A Fuzzer for the PHP language. The core concept is based on Fuzzili. Basically, its a port of Fuzzili, re-written in python for PHP :).
Currently only code generation is present. A python module for collecting clang’s sanitizer-coverage is present in coverage.
We did this as a course project for the college, but the course got completed before we completed the entire fuzzer :). So it currently its a random php program generator. Might work more on this if we find time later.
To run simply do
python main.py
That will print out a syntactically and semantically correct PHP code sample.
It works in a similar manner as Fuzzili. The fuzzing is done on a IR (PHPIL). A lifter lifts the PhpIL code to the PHP code when all the processing for the sample is done. The intermediate language (PHPIL) has opcodes which should on a high level cover most of the PHP functionalities (we did not do it for all the functionalities yet). Here is a high level overview of the working -
-
Code Generators - The code generators use the opcodes to generate blocks of semantically and syntactically correct code. This code is still in PhpIL. Once a block of code is generated, it is passed on to the analyzers for further analysis.
-
Analyzers - Currently supports 3 types of analysis -
- Scope Analyzer - keeps track of the scope of each of the variables that is currently in use.
- Context Analyzer - This is used to keep track of the program context. For example, we don’t want to emit a ‘return‘ instruction when we are not even within a function.

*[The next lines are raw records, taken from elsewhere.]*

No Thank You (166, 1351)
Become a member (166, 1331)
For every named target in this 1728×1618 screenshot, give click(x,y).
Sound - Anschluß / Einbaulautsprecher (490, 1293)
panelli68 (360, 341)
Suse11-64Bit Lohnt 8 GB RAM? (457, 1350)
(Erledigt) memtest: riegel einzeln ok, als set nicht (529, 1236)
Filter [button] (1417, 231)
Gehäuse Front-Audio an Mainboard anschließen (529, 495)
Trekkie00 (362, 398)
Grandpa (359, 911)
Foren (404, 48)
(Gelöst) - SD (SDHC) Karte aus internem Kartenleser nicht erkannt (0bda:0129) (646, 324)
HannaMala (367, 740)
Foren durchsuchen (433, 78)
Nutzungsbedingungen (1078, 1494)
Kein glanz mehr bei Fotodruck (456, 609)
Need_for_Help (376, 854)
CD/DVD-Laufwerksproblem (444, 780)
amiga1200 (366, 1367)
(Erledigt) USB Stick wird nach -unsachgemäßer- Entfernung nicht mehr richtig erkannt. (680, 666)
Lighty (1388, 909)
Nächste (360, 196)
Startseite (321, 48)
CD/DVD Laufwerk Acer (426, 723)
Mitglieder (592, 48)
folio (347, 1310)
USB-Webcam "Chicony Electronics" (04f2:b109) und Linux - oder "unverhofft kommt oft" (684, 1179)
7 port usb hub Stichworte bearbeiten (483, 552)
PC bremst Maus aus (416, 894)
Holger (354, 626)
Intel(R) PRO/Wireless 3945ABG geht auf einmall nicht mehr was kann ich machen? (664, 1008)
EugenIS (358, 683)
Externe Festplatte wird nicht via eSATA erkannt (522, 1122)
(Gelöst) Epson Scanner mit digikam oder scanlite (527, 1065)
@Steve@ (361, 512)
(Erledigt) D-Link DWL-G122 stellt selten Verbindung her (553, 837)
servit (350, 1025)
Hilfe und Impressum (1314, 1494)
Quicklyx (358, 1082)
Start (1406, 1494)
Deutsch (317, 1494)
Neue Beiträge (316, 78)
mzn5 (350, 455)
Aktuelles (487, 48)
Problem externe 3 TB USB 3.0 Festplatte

- Type Analyzer - Its used to infer the types of the variables used in the input program.
-
lifter - Finally we need to convert the PHPIL code to PHP code. This job is taken care of by the lifter.
-
Coverage - We can use clang sanitizer coverage to track the code coverage dynamically. For this we just need to compile php with the right options. phpcov.c is a python module to track the code coverage in python. This is very similar to Fuzzili. We use a shared memory region to share the coverage data between the fuzzer and the binary. It has not been integrated yet though.
-
program_builder - used to keep track of the current program that is being built/modified. Basically, its an instance of a PhpIL program.
-
settings - Governs the probability of a code generator being selected. The higher the value of a code generator, the more likely it is to appear in the sample. If zero, it will never appear.
Of course there are many things left. To name a few -
- Mutation
- Coverage
- Sane selection of integers/strings
- Execution and crash tracking